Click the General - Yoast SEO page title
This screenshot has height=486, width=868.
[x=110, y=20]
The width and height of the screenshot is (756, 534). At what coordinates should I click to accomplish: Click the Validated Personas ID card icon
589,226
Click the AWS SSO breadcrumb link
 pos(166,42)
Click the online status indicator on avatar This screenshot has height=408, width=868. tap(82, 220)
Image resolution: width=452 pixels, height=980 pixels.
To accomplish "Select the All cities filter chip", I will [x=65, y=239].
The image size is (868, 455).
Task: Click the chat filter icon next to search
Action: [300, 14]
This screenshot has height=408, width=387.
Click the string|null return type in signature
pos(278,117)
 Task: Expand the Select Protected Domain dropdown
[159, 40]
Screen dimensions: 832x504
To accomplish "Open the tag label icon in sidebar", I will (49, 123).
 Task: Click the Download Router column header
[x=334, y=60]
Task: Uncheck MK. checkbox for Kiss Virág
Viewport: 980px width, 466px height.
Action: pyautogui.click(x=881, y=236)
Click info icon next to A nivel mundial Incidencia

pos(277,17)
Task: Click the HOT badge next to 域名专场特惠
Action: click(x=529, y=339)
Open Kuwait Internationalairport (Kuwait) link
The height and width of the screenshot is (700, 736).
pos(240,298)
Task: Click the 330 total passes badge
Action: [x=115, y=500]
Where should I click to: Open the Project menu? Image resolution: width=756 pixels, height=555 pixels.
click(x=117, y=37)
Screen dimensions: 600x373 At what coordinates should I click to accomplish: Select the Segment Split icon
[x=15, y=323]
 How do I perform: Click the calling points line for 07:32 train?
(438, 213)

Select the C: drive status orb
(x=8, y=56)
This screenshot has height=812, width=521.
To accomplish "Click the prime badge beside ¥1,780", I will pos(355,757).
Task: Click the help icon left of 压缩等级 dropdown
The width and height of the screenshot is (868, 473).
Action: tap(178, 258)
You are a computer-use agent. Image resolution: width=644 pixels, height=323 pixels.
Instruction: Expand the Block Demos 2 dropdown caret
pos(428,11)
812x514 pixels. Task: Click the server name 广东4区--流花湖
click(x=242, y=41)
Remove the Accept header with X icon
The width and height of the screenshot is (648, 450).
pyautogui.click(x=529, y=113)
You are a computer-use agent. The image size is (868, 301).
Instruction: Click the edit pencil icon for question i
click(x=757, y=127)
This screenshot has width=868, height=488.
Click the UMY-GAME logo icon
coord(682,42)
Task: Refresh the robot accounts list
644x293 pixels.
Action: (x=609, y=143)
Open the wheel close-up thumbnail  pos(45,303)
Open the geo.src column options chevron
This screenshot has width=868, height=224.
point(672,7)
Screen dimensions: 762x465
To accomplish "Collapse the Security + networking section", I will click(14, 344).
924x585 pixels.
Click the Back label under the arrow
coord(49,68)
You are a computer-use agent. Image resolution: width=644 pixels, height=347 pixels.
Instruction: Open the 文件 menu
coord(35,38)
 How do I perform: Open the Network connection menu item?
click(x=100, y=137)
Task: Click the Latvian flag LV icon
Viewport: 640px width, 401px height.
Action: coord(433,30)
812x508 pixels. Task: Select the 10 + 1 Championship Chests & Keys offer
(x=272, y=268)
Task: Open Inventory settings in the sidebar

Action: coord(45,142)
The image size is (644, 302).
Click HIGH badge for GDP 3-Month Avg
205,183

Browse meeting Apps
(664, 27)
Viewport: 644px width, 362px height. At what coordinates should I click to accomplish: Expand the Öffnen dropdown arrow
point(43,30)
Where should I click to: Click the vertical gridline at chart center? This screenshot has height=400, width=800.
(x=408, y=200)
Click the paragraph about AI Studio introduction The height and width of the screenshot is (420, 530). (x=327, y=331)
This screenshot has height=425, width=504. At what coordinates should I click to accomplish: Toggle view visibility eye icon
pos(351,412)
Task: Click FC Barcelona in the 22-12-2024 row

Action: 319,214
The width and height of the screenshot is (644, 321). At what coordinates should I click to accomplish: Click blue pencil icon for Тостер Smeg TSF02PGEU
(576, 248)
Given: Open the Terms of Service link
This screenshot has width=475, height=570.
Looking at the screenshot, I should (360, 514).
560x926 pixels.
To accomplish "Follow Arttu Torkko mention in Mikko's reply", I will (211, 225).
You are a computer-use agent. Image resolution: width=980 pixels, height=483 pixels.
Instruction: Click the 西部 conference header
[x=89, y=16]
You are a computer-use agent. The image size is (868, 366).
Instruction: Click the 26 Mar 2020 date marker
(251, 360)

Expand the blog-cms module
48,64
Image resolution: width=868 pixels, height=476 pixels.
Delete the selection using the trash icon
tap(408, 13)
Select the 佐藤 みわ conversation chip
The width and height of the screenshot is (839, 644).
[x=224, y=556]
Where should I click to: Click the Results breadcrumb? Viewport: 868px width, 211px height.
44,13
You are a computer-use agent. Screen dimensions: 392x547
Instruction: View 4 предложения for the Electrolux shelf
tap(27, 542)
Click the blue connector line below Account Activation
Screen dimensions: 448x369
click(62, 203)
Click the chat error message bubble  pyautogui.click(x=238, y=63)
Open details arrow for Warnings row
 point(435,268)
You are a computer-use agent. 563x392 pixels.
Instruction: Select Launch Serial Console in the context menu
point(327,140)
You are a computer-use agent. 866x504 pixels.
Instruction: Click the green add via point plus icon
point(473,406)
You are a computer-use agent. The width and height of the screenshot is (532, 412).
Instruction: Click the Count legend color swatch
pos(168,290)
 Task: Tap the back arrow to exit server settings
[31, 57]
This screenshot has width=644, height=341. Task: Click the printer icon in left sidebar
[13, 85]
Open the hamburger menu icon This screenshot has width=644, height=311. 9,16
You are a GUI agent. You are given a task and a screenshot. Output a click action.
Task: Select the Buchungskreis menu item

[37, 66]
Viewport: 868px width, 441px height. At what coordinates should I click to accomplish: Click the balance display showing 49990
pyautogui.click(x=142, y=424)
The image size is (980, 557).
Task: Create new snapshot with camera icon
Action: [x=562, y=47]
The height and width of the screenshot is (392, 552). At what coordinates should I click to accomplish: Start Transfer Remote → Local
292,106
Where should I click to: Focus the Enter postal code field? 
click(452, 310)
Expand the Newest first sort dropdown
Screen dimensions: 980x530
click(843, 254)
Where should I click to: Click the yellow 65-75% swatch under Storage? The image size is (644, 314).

::::

> [REQUIRED ACTION] Print the material once more, keeping every word as it is.

> [RESPONSE]
Click the General - Yoast SEO page title
This screenshot has height=486, width=868.
[x=110, y=20]
The width and height of the screenshot is (756, 534). At what coordinates should I click to accomplish: Click the Validated Personas ID card icon
589,226
Click the AWS SSO breadcrumb link
 pos(166,42)
Click the online status indicator on avatar This screenshot has height=408, width=868. tap(82, 220)
Image resolution: width=452 pixels, height=980 pixels.
To accomplish "Select the All cities filter chip", I will [x=65, y=239].
The image size is (868, 455).
Task: Click the chat filter icon next to search
Action: [300, 14]
This screenshot has height=408, width=387.
Click the string|null return type in signature
pos(278,117)
 Task: Expand the Select Protected Domain dropdown
[159, 40]
Screen dimensions: 832x504
To accomplish "Open the tag label icon in sidebar", I will (49, 123).
 Task: Click the Download Router column header
[x=334, y=60]
Task: Uncheck MK. checkbox for Kiss Virág
Viewport: 980px width, 466px height.
Action: pyautogui.click(x=881, y=236)
Click info icon next to A nivel mundial Incidencia

pos(277,17)
Task: Click the HOT badge next to 域名专场特惠
Action: click(x=529, y=339)
Open Kuwait Internationalairport (Kuwait) link
The height and width of the screenshot is (700, 736).
pos(240,298)
Task: Click the 330 total passes badge
Action: [x=115, y=500]
Where should I click to: Open the Project menu? Image resolution: width=756 pixels, height=555 pixels.
click(x=117, y=37)
Screen dimensions: 600x373 At what coordinates should I click to accomplish: Select the Segment Split icon
[x=15, y=323]
 How do I perform: Click the calling points line for 07:32 train?
(438, 213)

Select the C: drive status orb
(x=8, y=56)
This screenshot has height=812, width=521.
To accomplish "Click the prime badge beside ¥1,780", I will pos(355,757).
Task: Click the help icon left of 压缩等级 dropdown
The width and height of the screenshot is (868, 473).
Action: tap(178, 258)
You are a computer-use agent. Image resolution: width=644 pixels, height=323 pixels.
Instruction: Expand the Block Demos 2 dropdown caret
pos(428,11)
812x514 pixels. Task: Click the server name 广东4区--流花湖
click(x=242, y=41)
Remove the Accept header with X icon
The width and height of the screenshot is (648, 450).
pyautogui.click(x=529, y=113)
You are a computer-use agent. The image size is (868, 301).
Instruction: Click the edit pencil icon for question i
click(x=757, y=127)
This screenshot has width=868, height=488.
Click the UMY-GAME logo icon
coord(682,42)
Task: Refresh the robot accounts list
644x293 pixels.
Action: (x=609, y=143)
Open the wheel close-up thumbnail  pos(45,303)
Open the geo.src column options chevron
This screenshot has width=868, height=224.
point(672,7)
Screen dimensions: 762x465
To accomplish "Collapse the Security + networking section", I will click(14, 344).
924x585 pixels.
Click the Back label under the arrow
coord(49,68)
You are a computer-use agent. Image resolution: width=644 pixels, height=347 pixels.
Instruction: Open the 文件 menu
coord(35,38)
 How do I perform: Open the Network connection menu item?
click(x=100, y=137)
Task: Click the Latvian flag LV icon
Viewport: 640px width, 401px height.
Action: coord(433,30)
812x508 pixels. Task: Select the 10 + 1 Championship Chests & Keys offer
(x=272, y=268)
Task: Open Inventory settings in the sidebar

Action: coord(45,142)
The image size is (644, 302).
Click HIGH badge for GDP 3-Month Avg
205,183

Browse meeting Apps
(664, 27)
Viewport: 644px width, 362px height. At what coordinates should I click to accomplish: Expand the Öffnen dropdown arrow
point(43,30)
Where should I click to: Click the vertical gridline at chart center? This screenshot has height=400, width=800.
(x=408, y=200)
Click the paragraph about AI Studio introduction The height and width of the screenshot is (420, 530). (x=327, y=331)
This screenshot has height=425, width=504. At what coordinates should I click to accomplish: Toggle view visibility eye icon
pos(351,412)
Task: Click FC Barcelona in the 22-12-2024 row

Action: 319,214
The width and height of the screenshot is (644, 321). At what coordinates should I click to accomplish: Click blue pencil icon for Тостер Smeg TSF02PGEU
(576, 248)
Given: Open the Terms of Service link
This screenshot has width=475, height=570.
Looking at the screenshot, I should (360, 514).
560x926 pixels.
To accomplish "Follow Arttu Torkko mention in Mikko's reply", I will (211, 225).
You are a computer-use agent. Image resolution: width=980 pixels, height=483 pixels.
Instruction: Click the 西部 conference header
[x=89, y=16]
You are a computer-use agent. The image size is (868, 366).
Instruction: Click the 26 Mar 2020 date marker
(251, 360)

Expand the blog-cms module
48,64
Image resolution: width=868 pixels, height=476 pixels.
Delete the selection using the trash icon
tap(408, 13)
Select the 佐藤 みわ conversation chip
The width and height of the screenshot is (839, 644).
[x=224, y=556]
Where should I click to: Click the Results breadcrumb? Viewport: 868px width, 211px height.
44,13
You are a computer-use agent. Screen dimensions: 392x547
Instruction: View 4 предложения for the Electrolux shelf
tap(27, 542)
Click the blue connector line below Account Activation
Screen dimensions: 448x369
click(62, 203)
Click the chat error message bubble  pyautogui.click(x=238, y=63)
Open details arrow for Warnings row
 point(435,268)
You are a computer-use agent. 563x392 pixels.
Instruction: Select Launch Serial Console in the context menu
point(327,140)
You are a computer-use agent. 866x504 pixels.
Instruction: Click the green add via point plus icon
point(473,406)
You are a computer-use agent. The width and height of the screenshot is (532, 412).
Instruction: Click the Count legend color swatch
pos(168,290)
 Task: Tap the back arrow to exit server settings
[31, 57]
This screenshot has width=644, height=341. Task: Click the printer icon in left sidebar
[13, 85]
Open the hamburger menu icon This screenshot has width=644, height=311. 9,16
You are a GUI agent. You are given a task and a screenshot. Output a click action.
Task: Select the Buchungskreis menu item

[37, 66]
Viewport: 868px width, 441px height. At what coordinates should I click to accomplish: Click the balance display showing 49990
pyautogui.click(x=142, y=424)
The image size is (980, 557).
Task: Create new snapshot with camera icon
Action: [x=562, y=47]
The height and width of the screenshot is (392, 552). At what coordinates should I click to accomplish: Start Transfer Remote → Local
292,106
Where should I click to: Focus the Enter postal code field? 
click(452, 310)
Expand the Newest first sort dropdown
Screen dimensions: 980x530
click(843, 254)
Where should I click to: Click the yellow 65-75% swatch under Storage? The image size is (644, 314).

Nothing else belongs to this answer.